Why We Must Talk about the Information Commons, by David Bollier (2004), is as contextual now as it was nearly a decade ago. Bollier presents a simple, yet powerful, discussion of why we must develop a new language surrounding the information commons. Rather than treating information commons as a “trendy buzzword”, Bollier proposes it is a new way of thinking that allows a clearer vision of a complex “ecosystem of creativity and information in the digital age.” He makes strong links between technology, markets and the law, and how this may impact our democratic freedoms in ways we cannot currently comprehend.
We should take ‘innovation commons’ in a similar manner. The issue with current views of innovation economics is that we generally start with a discussion of patent law, copyright law and research and development (namely their downfalls). These are institutional solutions that have been engineered in an attempt to stimulate innovation. Whether they are effective, efficient or morally right, should be argued, but it should not be the argument.
The issue is that if we start our discussion from this perspective, we already start with a distorted view. We miss the ‘big picture’. We need a new language and terminology around the innovation commons – to “open up a new vector of discussion”. I propose that viewing the innovation problem from an institutional governance perspective will prove a valuable endeavour.

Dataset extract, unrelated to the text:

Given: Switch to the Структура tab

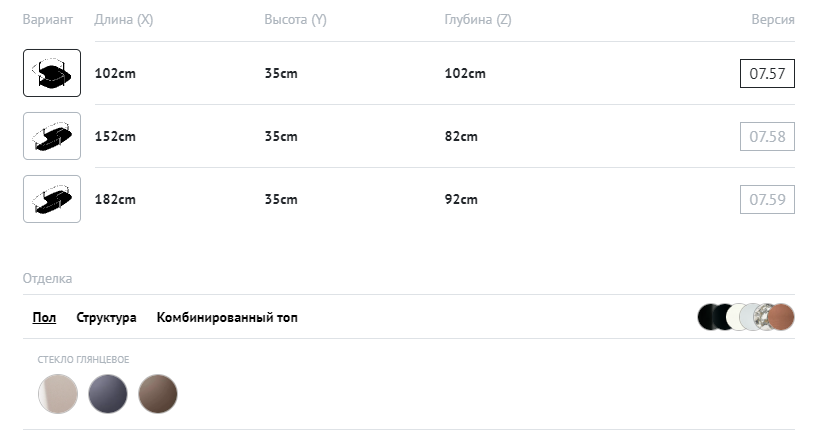Looking at the screenshot, I should coord(106,318).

We need a broad theory of innovation; a dynamic process mapping the innovative process. Currently I’m working innovation through three main phases; (1) initially pure ideas, (2) through competition, cooperation and trial-and-error; and (3) a governance decision regarding specific formal institutions. This dynamic process enables a broader, general overview with which we discuss innovation, rather than keeping in the restrictive point of view we currently hold. It still holds a place for patent law, copyright and R&D, but at least allows other solutions, too. In particular, it allows a conversation of the innovation commons. A more general model would allow different innovation paths to develop along side each other, as complements in a broad framework. This is much more realistic.